> _Your goal_:
Instruction for the data below: set down exactly the lines from the line with "Click the Major column header" to the line with "Task: Click the text color icon", inclusive, and no others.

(Saved data entries)
──────────

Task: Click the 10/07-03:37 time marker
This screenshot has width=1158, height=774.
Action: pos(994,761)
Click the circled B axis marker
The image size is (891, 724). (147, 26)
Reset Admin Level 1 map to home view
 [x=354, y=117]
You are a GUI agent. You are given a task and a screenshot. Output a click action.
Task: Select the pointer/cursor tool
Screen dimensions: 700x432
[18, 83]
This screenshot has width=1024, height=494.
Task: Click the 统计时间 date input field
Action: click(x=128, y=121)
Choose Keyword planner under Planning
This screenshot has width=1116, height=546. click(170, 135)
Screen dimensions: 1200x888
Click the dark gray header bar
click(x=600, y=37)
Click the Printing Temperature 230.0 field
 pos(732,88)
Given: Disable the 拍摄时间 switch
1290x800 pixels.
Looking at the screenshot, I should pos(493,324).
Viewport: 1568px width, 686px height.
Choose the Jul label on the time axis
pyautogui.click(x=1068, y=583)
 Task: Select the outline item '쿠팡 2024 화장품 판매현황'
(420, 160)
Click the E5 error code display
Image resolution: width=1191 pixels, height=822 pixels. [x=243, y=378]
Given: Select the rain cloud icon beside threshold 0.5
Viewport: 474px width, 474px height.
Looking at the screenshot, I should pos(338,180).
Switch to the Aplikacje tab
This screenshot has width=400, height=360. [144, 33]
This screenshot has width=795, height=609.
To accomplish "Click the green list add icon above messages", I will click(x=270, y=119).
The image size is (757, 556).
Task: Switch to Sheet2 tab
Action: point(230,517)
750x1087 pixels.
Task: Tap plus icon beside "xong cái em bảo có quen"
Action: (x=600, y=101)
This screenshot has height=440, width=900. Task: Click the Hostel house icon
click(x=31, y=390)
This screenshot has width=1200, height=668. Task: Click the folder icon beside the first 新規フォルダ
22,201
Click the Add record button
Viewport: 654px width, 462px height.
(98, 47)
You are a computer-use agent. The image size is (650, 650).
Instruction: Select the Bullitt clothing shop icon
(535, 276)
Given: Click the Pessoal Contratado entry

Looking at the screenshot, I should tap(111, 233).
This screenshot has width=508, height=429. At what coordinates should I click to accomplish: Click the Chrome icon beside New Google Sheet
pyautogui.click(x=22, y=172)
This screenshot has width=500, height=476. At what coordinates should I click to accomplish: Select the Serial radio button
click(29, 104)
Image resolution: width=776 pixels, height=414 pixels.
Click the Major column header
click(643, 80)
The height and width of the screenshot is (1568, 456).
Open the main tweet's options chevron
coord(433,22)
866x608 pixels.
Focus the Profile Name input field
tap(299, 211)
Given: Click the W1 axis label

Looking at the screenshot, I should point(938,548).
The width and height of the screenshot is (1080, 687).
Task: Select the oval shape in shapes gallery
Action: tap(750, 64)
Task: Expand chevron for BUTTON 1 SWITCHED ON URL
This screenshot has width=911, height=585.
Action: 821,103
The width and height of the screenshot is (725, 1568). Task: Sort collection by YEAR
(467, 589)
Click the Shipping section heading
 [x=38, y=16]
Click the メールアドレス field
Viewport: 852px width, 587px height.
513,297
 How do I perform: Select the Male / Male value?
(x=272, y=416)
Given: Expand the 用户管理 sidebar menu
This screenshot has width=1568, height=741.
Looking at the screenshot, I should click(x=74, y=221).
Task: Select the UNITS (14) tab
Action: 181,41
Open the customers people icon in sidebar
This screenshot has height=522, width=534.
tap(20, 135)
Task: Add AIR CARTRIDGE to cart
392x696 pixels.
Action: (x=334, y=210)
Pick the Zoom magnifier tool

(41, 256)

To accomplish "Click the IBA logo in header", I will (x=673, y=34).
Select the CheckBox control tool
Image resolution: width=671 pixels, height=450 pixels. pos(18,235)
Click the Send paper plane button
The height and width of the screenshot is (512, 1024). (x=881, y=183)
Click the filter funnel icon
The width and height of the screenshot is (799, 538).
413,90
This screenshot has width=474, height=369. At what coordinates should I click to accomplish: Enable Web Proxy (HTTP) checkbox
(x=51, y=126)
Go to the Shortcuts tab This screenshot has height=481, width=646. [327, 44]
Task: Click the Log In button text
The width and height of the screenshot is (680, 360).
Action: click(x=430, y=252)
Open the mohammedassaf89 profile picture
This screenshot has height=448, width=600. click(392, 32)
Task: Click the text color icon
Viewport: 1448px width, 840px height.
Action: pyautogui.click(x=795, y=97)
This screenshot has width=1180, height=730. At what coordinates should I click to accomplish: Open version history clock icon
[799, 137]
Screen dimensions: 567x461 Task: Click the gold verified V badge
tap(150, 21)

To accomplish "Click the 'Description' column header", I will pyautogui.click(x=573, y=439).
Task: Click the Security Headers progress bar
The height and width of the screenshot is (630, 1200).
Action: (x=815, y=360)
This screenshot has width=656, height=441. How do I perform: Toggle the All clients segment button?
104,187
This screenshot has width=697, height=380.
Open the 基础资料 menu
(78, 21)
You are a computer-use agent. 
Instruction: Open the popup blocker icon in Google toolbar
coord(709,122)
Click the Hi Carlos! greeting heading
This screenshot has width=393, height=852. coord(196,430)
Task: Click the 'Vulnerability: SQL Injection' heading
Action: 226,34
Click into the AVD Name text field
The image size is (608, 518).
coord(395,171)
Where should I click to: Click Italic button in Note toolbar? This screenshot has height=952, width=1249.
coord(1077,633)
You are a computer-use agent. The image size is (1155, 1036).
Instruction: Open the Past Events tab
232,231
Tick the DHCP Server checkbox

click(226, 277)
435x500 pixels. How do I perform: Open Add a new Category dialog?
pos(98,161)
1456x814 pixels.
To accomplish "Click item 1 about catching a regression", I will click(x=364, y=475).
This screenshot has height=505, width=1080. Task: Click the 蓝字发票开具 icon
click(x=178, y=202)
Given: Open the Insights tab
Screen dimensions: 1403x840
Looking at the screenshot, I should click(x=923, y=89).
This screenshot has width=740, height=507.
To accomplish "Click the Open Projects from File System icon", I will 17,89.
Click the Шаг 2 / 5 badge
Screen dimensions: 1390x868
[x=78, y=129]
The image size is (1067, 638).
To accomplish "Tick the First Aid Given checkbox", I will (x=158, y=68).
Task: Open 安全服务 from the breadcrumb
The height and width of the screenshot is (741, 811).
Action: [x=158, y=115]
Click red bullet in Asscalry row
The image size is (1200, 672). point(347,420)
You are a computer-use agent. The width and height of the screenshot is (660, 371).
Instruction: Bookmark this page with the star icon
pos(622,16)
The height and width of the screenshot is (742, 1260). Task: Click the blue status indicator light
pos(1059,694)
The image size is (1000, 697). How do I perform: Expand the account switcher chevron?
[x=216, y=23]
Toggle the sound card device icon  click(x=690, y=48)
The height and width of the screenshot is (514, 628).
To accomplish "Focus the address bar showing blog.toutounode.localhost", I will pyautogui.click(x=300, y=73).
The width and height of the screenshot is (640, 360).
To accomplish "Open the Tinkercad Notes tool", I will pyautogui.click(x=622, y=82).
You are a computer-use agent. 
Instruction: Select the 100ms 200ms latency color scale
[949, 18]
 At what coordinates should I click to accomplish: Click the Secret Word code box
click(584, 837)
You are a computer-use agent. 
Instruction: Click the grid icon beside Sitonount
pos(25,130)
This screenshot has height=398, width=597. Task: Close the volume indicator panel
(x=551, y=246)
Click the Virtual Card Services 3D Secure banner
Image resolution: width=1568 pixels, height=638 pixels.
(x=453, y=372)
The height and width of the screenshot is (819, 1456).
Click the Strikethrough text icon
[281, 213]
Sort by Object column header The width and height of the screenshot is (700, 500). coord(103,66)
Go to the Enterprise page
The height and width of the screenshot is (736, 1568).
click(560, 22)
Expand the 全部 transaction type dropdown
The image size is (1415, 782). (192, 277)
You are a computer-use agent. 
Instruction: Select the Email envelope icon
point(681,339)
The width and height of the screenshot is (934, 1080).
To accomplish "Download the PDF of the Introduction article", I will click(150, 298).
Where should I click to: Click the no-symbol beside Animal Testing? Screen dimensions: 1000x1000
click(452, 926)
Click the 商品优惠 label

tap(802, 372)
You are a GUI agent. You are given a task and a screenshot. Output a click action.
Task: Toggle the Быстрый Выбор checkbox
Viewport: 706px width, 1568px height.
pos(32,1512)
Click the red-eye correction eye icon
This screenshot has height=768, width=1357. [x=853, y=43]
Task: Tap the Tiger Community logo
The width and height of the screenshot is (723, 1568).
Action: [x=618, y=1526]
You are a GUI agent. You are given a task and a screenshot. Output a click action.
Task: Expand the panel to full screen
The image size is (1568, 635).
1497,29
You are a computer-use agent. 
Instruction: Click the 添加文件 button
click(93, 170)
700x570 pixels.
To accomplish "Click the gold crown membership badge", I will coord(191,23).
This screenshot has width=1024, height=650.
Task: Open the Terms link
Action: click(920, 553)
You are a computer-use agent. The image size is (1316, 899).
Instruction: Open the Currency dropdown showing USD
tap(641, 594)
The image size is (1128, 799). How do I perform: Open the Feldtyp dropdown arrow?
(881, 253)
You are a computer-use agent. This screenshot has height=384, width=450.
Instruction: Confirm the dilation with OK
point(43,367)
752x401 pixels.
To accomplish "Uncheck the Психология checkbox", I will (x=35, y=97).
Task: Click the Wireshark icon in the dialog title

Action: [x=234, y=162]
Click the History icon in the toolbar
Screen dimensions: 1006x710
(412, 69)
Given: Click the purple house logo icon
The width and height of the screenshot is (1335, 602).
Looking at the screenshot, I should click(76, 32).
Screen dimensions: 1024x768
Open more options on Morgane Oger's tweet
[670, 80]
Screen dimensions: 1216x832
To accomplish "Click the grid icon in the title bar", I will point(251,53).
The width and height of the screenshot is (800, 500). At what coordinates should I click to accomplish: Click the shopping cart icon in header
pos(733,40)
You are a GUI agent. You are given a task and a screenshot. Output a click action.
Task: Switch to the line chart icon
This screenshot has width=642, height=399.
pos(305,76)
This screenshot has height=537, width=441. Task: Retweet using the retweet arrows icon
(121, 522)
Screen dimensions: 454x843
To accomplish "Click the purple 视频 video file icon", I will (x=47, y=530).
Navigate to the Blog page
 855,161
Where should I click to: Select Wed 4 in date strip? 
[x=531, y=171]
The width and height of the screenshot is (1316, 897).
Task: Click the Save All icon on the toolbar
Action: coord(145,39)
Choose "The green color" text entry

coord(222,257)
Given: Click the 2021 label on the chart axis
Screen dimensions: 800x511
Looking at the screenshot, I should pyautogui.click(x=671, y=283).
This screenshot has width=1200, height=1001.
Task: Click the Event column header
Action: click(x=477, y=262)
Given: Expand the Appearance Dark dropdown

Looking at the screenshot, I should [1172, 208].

──────────

> _Your response_:
Click the Major column header
click(643, 80)
The height and width of the screenshot is (1568, 456).
Open the main tweet's options chevron
coord(433,22)
866x608 pixels.
Focus the Profile Name input field
tap(299, 211)
Given: Click the W1 axis label

Looking at the screenshot, I should point(938,548).
The width and height of the screenshot is (1080, 687).
Task: Select the oval shape in shapes gallery
Action: tap(750, 64)
Task: Expand chevron for BUTTON 1 SWITCHED ON URL
This screenshot has width=911, height=585.
Action: 821,103
The width and height of the screenshot is (725, 1568). Task: Sort collection by YEAR
(467, 589)
Click the Shipping section heading
 [x=38, y=16]
Click the メールアドレス field
Viewport: 852px width, 587px height.
513,297
 How do I perform: Select the Male / Male value?
(x=272, y=416)
Given: Expand the 用户管理 sidebar menu
This screenshot has width=1568, height=741.
Looking at the screenshot, I should click(x=74, y=221).
Task: Select the UNITS (14) tab
Action: 181,41
Open the customers people icon in sidebar
This screenshot has height=522, width=534.
tap(20, 135)
Task: Add AIR CARTRIDGE to cart
392x696 pixels.
Action: (x=334, y=210)
Pick the Zoom magnifier tool

(41, 256)

To accomplish "Click the IBA logo in header", I will (x=673, y=34).
Select the CheckBox control tool
Image resolution: width=671 pixels, height=450 pixels. pos(18,235)
Click the Send paper plane button
The height and width of the screenshot is (512, 1024). (x=881, y=183)
Click the filter funnel icon
The width and height of the screenshot is (799, 538).
413,90
This screenshot has width=474, height=369. At what coordinates should I click to accomplish: Enable Web Proxy (HTTP) checkbox
(x=51, y=126)
Go to the Shortcuts tab This screenshot has height=481, width=646. [327, 44]
Task: Click the Log In button text
The width and height of the screenshot is (680, 360).
Action: click(x=430, y=252)
Open the mohammedassaf89 profile picture
This screenshot has height=448, width=600. click(392, 32)
Task: Click the text color icon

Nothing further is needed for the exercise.